What I learned about academics from novels

Holidays are perfect time for some fun, non-PhD related reading. No need to go far from academia though. In our last post this year, Marta shares hers thoughts on novels featuring academics and researchers…

According to a recent poll the most desirable jobs in Britain are: author, librarian and academic. This might come as a surprise to those actually exercising the professions (the grass is always greener…). It also raises the question of what outsiders find so fascinating about these three professions.

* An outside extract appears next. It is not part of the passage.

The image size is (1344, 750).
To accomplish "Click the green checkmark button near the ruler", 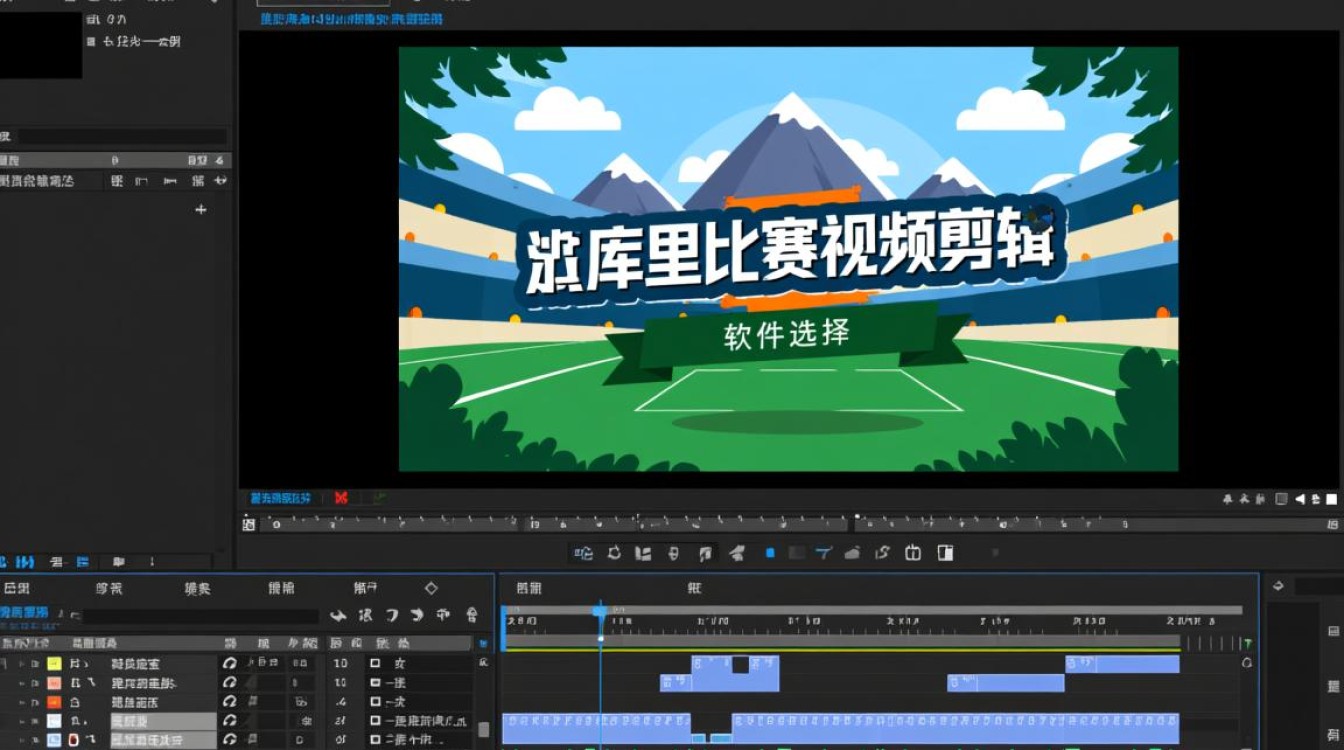I will 378,497.
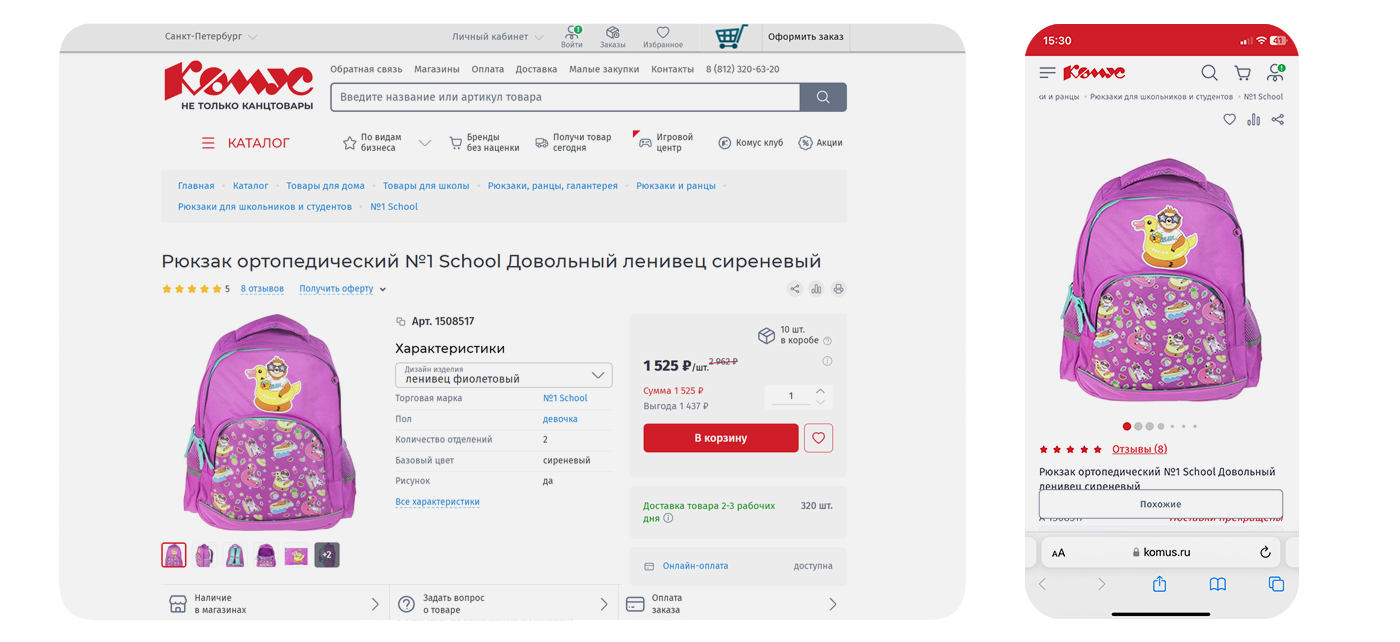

The one obvious thing they have in common is that they all involve engaging with the written word. Citizens of the neo-liberal academia will probably burst out with bitter laughter at this point – between teaching, admin and various meetings one hardly finds time to write, let alone read! Where does this idealised vision of academic activity – the life of the mind, etc., etc. – come from anyway? Given the poll’s respondents fascination with books, the answer is quite obvious: it comes from novels!

Who knows what else those writers (lucky buggers!) are saying about us academics? I decided to do an ad hoc ‘literature review’ and this is what I found out…

1. Academics are socially awkward (if not sociopaths!)

Forget about the hyper-networked, student-friendly, social-media-savvy academic. In literature scientists are mainly introverted weirdos. Take for example Don – protagonist of Simsion’s ‘Rosie Project’ – who is able to deliver a lecture on autism without noticing he himself is on the spectrum. This results in his awkward behaviour and unusual vocabulary choices such as ‘correct’ and ‘affirmative’ as synonyms of ‘yes’. All of this might have something to do with his difficulties in finding a partner – an issue which Don labels ‘The Wife Problem’ and attempts to solve it scientifically.

Carkeet’s ‘Double negative’ is set in a crèche which doubles as a laboratory for linguistic research on toddlers, offering the reader a whole gallery of strange academics who spend most of their time napping on their desks, going around seducing teachers (see also point 2), and occasionally dispose of their academic colleagues in the least delicate of ways.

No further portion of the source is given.